## Extracted entries:

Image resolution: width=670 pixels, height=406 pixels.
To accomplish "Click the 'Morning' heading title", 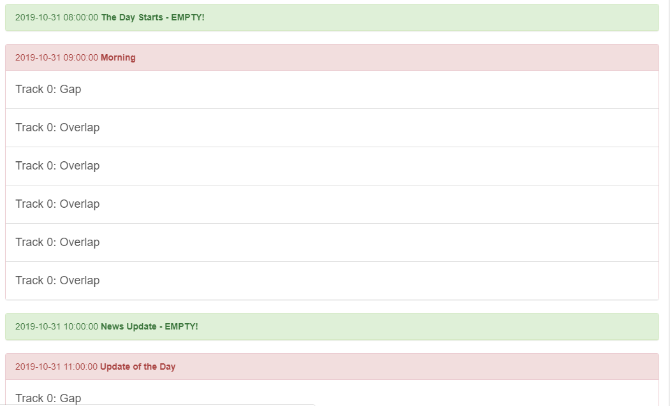I will (x=118, y=57).
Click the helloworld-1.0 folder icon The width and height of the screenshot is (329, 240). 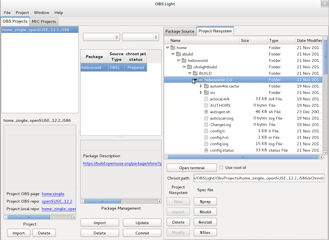(x=200, y=79)
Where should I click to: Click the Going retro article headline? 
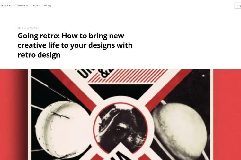coord(75,45)
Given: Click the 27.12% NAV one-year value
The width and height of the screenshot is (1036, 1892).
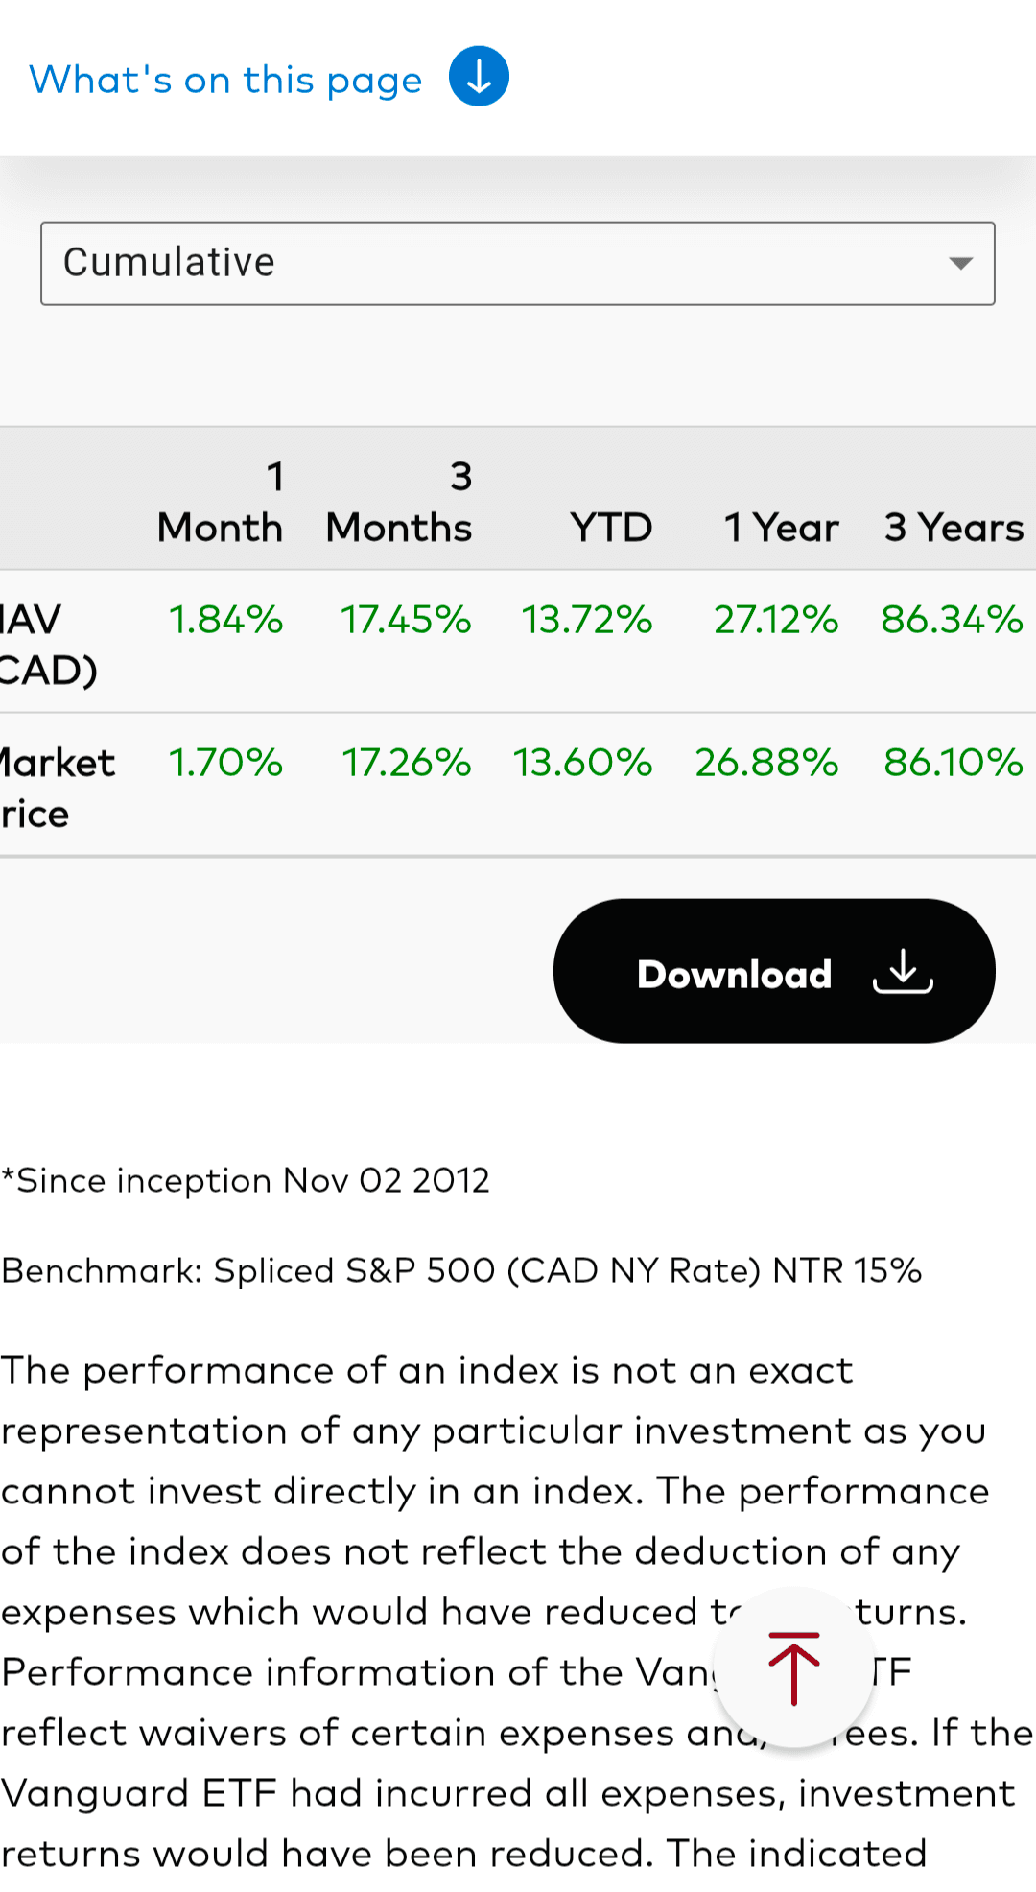Looking at the screenshot, I should click(776, 620).
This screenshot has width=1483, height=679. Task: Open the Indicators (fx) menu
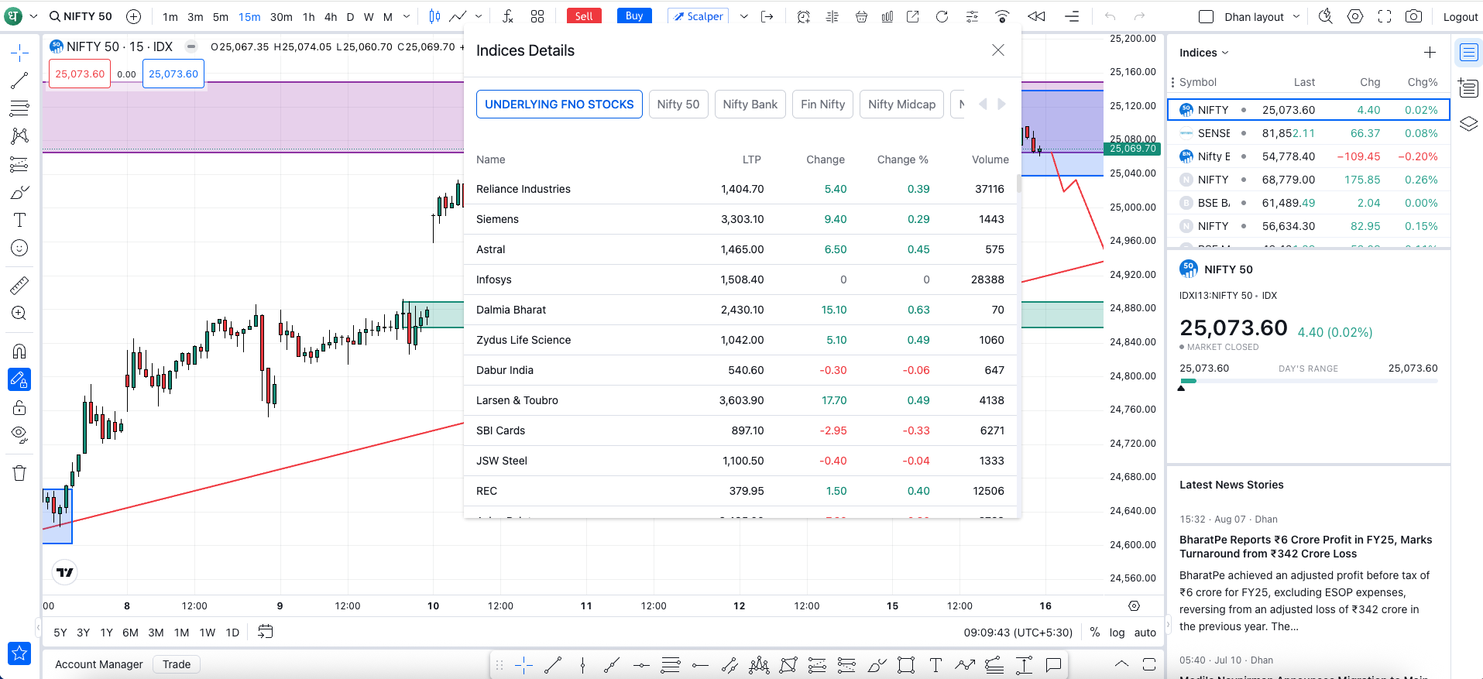[507, 16]

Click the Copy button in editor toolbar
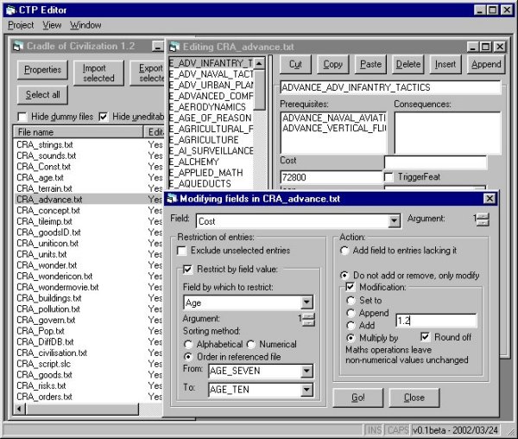pos(332,64)
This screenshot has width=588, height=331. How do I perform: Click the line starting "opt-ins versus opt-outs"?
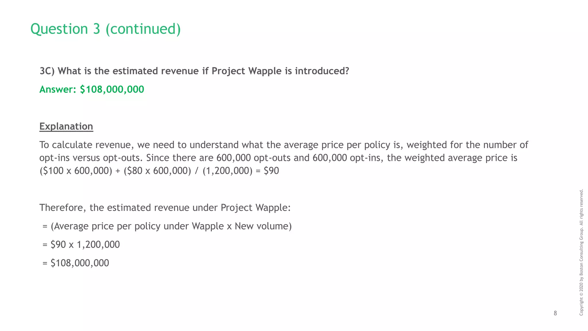278,158
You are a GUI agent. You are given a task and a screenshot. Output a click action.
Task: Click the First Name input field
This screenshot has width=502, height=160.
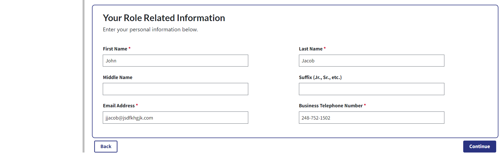(x=175, y=61)
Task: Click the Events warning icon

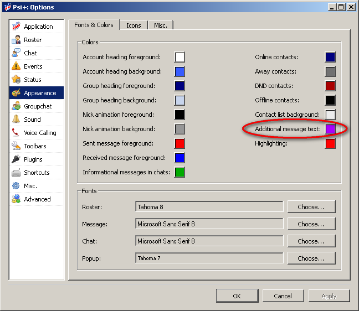Action: (x=16, y=66)
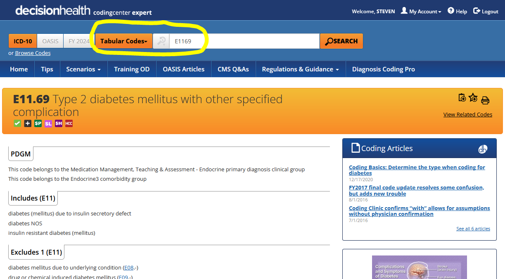The image size is (505, 279).
Task: Click the pink $L badge icon
Action: pos(48,123)
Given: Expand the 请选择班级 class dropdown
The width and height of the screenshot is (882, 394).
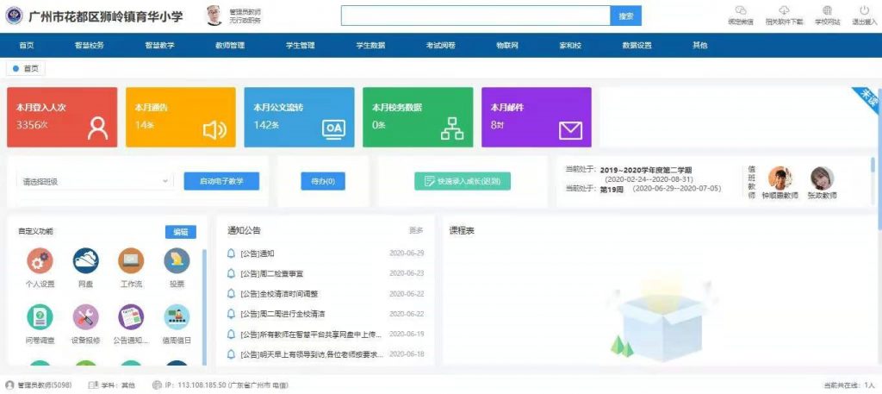Looking at the screenshot, I should tap(95, 181).
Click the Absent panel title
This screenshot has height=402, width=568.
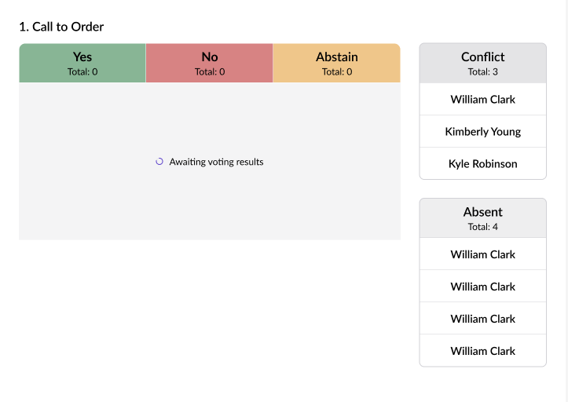tap(482, 212)
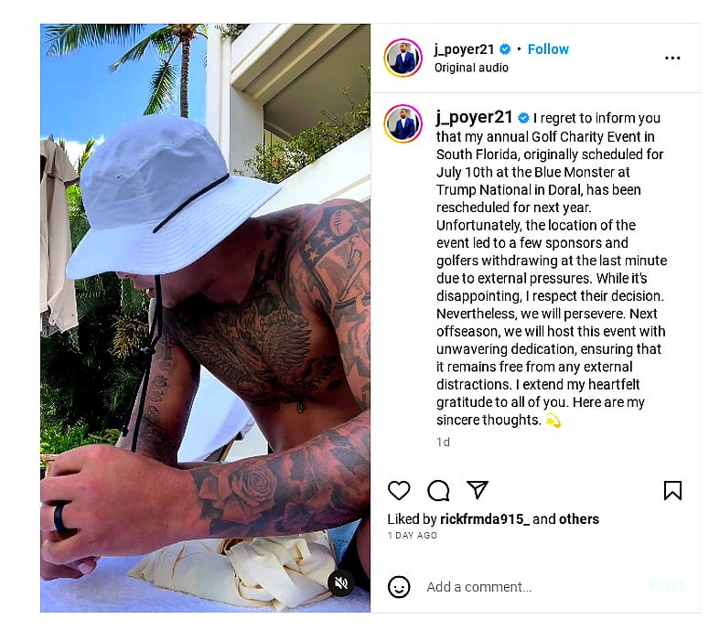The width and height of the screenshot is (709, 640).
Task: Unmute video with muted speaker icon
Action: click(341, 583)
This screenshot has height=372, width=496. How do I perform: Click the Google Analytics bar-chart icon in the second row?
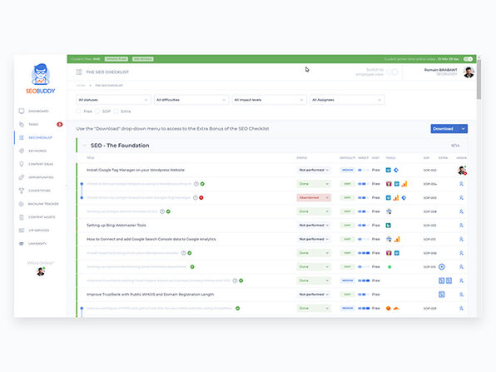click(x=404, y=184)
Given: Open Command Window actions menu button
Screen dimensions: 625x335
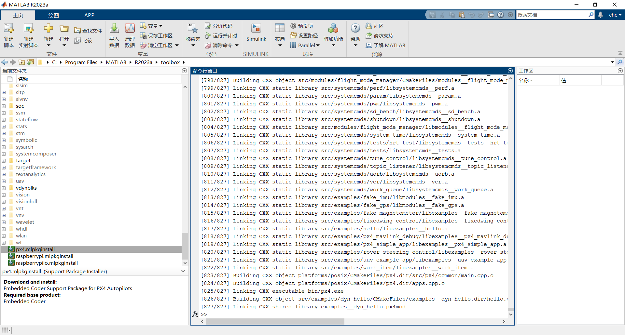Looking at the screenshot, I should pos(510,71).
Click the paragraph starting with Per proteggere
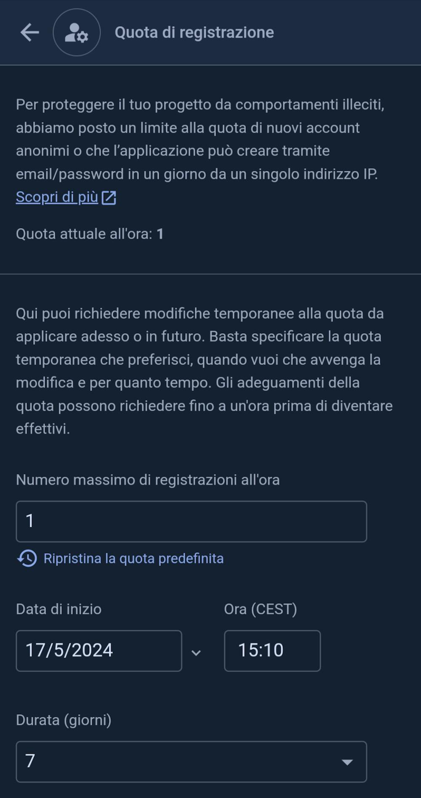Image resolution: width=421 pixels, height=798 pixels. [200, 139]
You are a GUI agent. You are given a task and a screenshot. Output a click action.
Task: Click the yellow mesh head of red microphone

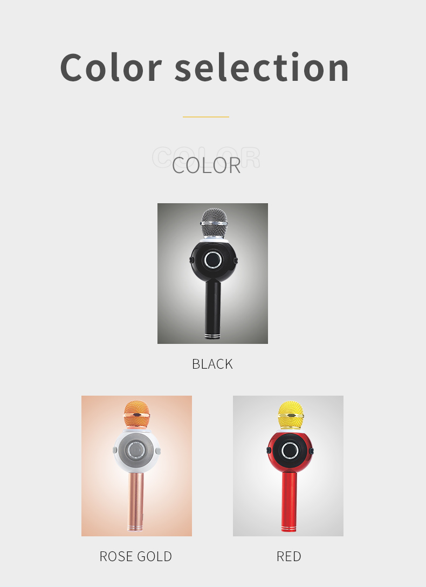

## Directions:
Exactly the lines from the one containing "This screenshot has width=1483, height=679." through the end of the data above: repeat those, both ends included, and nothing else. Skip the pictures.

## Solution for this problem:
This screenshot has width=1483, height=679. Task: Open the Indicators (fx) menu
[507, 16]

Click the Copy button in editor toolbar
pos(332,64)
This screenshot has width=588, height=331. How do I perform: Click the line starting "opt-ins versus opt-outs"?
278,158
You are a GUI agent. You are given a task and a screenshot. Output a click action.
Task: Click the First Name input field
This screenshot has width=502, height=160.
(x=175, y=61)
Task: Click the Events warning icon

Action: (x=16, y=66)
The image size is (505, 279).
Task: Click the pink $L badge icon
Action: pos(48,123)
Given: Expand the 请选择班级 class dropdown
The width and height of the screenshot is (882, 394).
Looking at the screenshot, I should tap(95, 181).
Click the Absent panel title
This screenshot has height=402, width=568.
tap(482, 212)
The width and height of the screenshot is (709, 640).
Task: Unmute video with muted speaker icon
Action: click(341, 583)
This screenshot has height=372, width=496. How do I perform: Click the Google Analytics bar-chart icon in the second row?
click(x=404, y=184)
Given: Open Command Window actions menu button
Screen dimensions: 625x335
Looking at the screenshot, I should pos(510,71).
Click the paragraph starting with Per proteggere
Image resolution: width=421 pixels, height=798 pixels. [200, 139]
You are a GUI agent. You are given a task and a screenshot. Output a click action.
Task: Click the yellow mesh head of red microphone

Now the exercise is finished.